@yatima2975 is dead right, there's a much easier way to do this as he has shown.
I'm going to write an answer though just because there's a couple things you're doing which you should be corrected of early as being the wrong approach in haskell.
| nChars <= 1 = nChars == 1
| nChars == 2 = firstElem == lastElem
In both these cases you're using a guard statement to check the length of an array, in haskell it's much more idiomatic to use matching to create cases for specific lengths, like so:
isPalindrome [] = False
isPalindrome [a] = True
isPalindrome [a,b] = a == b
Also:
| firstElem == lastElem = isPalindrome (take (nChars - 2) (tail w))

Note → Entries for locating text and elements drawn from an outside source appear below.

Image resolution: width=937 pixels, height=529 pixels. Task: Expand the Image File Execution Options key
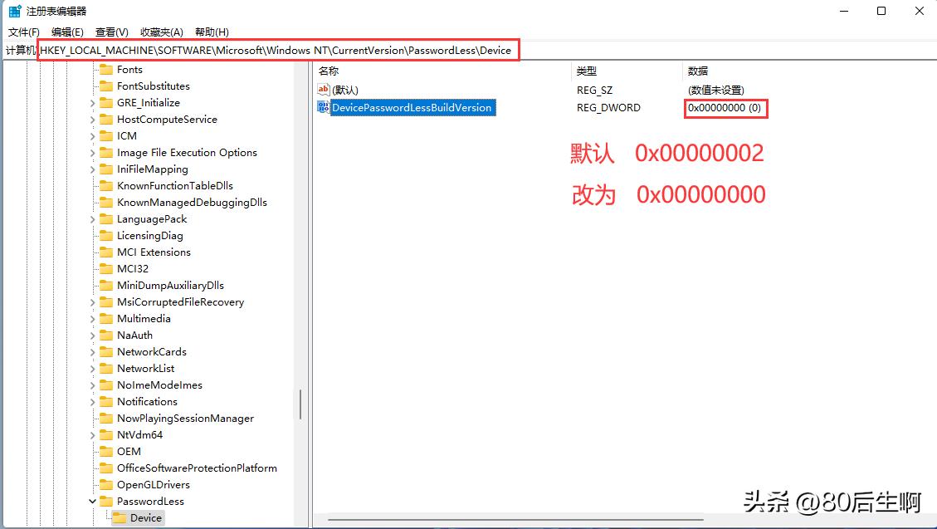[x=91, y=152]
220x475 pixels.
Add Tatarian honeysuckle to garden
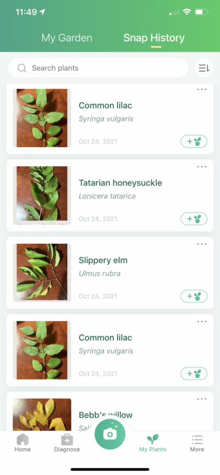(x=194, y=219)
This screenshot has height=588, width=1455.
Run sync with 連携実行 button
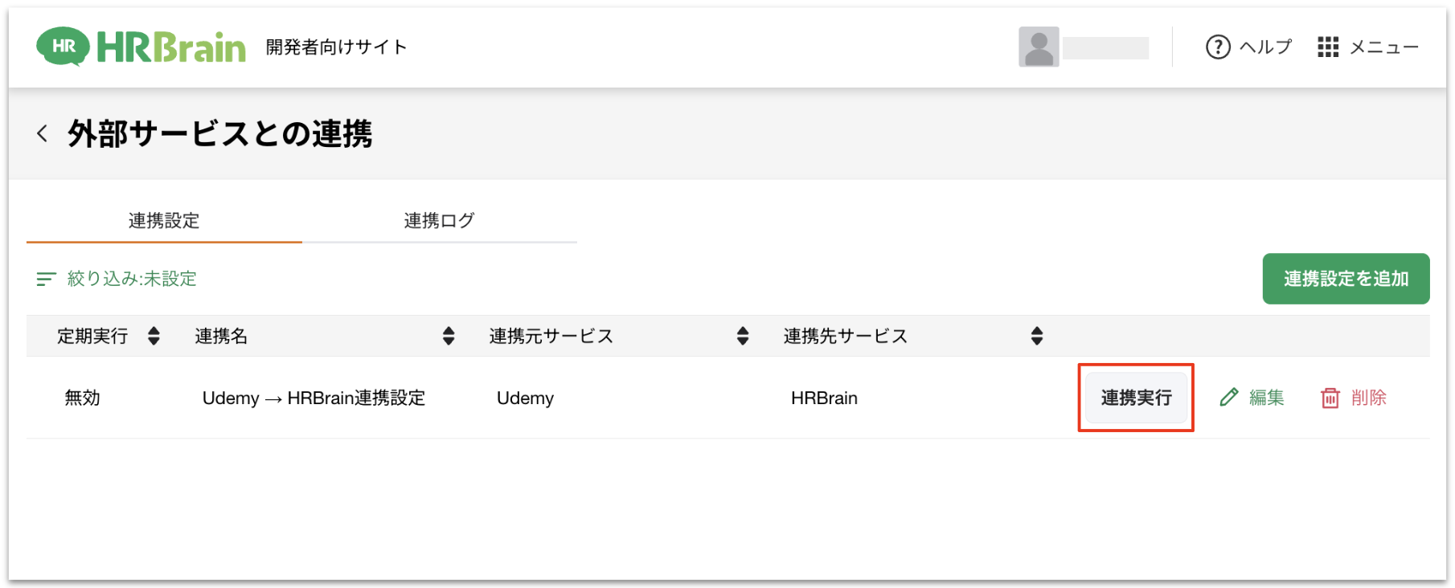pos(1136,398)
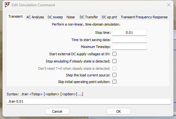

Here you're doing math on the length, when all you need is the init and the tail, also this is your last case so you can simplify it using otherwise. But you don't even need to use a guard statement here because it's an and operation.
isPalindrome w = (head w == last w) && isPalindrome middle
where middle = (init . tail) w
Learn your head/last/init/tail functions and get used to remember to use those. They work like so:
Head=1
|
| __________Tail=[2,3,4,5]
||
[1,2,3,4,5]
[1,2,3,4]=Init________||
|
|
5=Last
All of that said, the correct way to do this is the implementation detailed by yatima.